Evals
Custom Evaluation
Murnitur AI provides robust tools for evaluating datasets through both function evaluations and custom AI evaluations. This documentation will guide you through setting up and running these evaluations.
Function Evaluations
Function evaluations allow you to evaluate your dataset without the need to query an LLM. These are predefined functions that can be used to validate specific aspects of your data.
Steps to Run Function Evaluations
-
Navigate to Evaluation Dataset:
- Go to the Evaluation Dataset section from the main menu.

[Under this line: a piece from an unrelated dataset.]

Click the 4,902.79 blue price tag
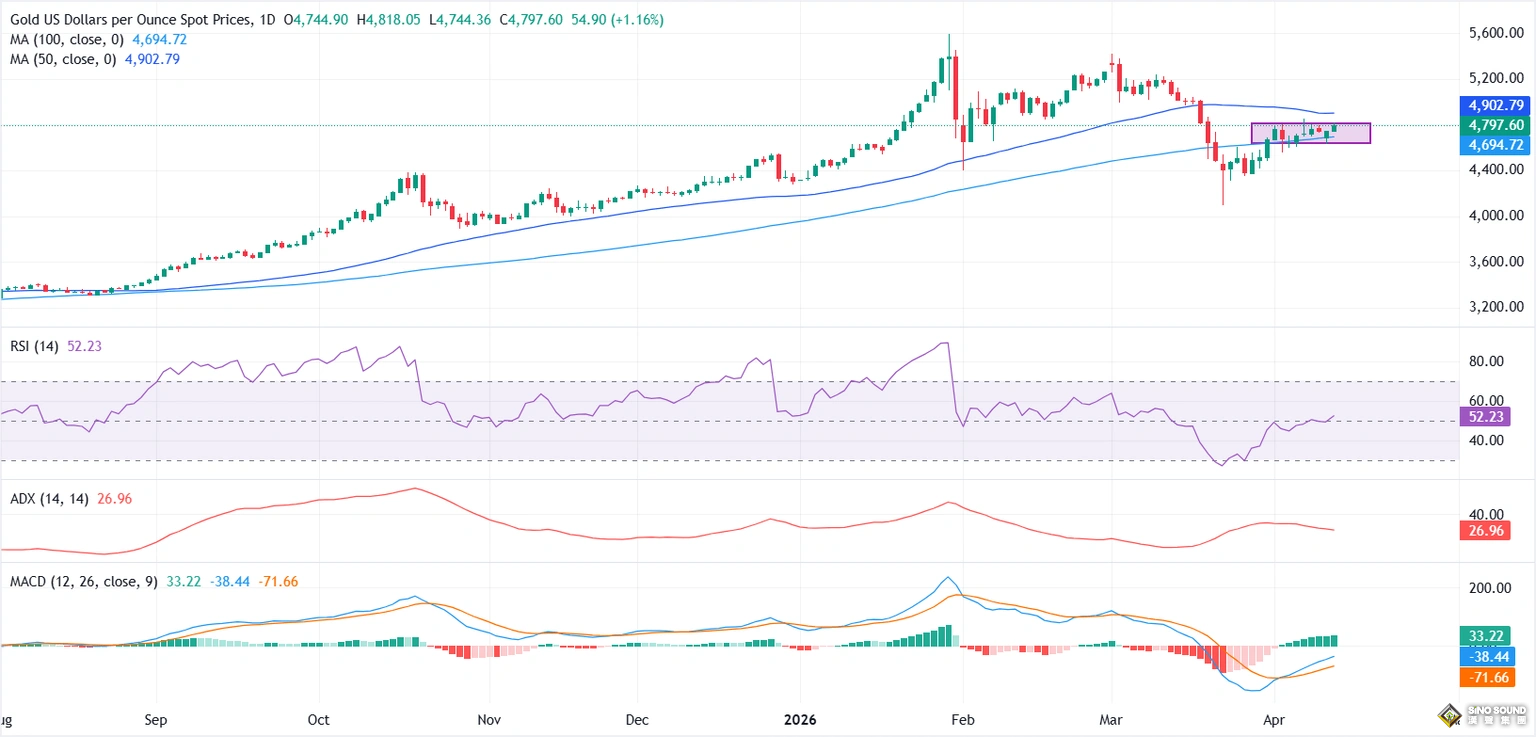pos(1495,105)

- Select the dataset you want to evaluate.
-
Choose an Evaluation:
- Click on “Evaluate”.
- Click on “New Evaluation”
- Choose from the available function evaluations (e.g.,
"Contains Email"
). - Click on the
function
to configure and apply the selected evaluation to your dataset.
- Run the Evaluation:
- After selecting and configuring the evaluations, click on “Run Evaluation” to run the evaluations on your dataset.
- The results will be displayed in the dataset table.
Custom AI Evaluations
For more advanced evaluations, you can use custom AI evaluations. These allow you to run evaluations based on your own templates using any LLM of your choice.
Steps to Run Custom AI Evaluations
-
Navigate to Custom AI Evals:
- Go to the Custom AI Evals section from the main menu.
-
Create or Select a Template:
- You can create a new evaluation template or select an existing one.
- Define the criteria and logic for your custom evaluation.
-
Configure and Run:
- Configure the evaluation with the necessary parameters.
- Select the LLM you want to use for the evaluation.
- Run the evaluation and review the results.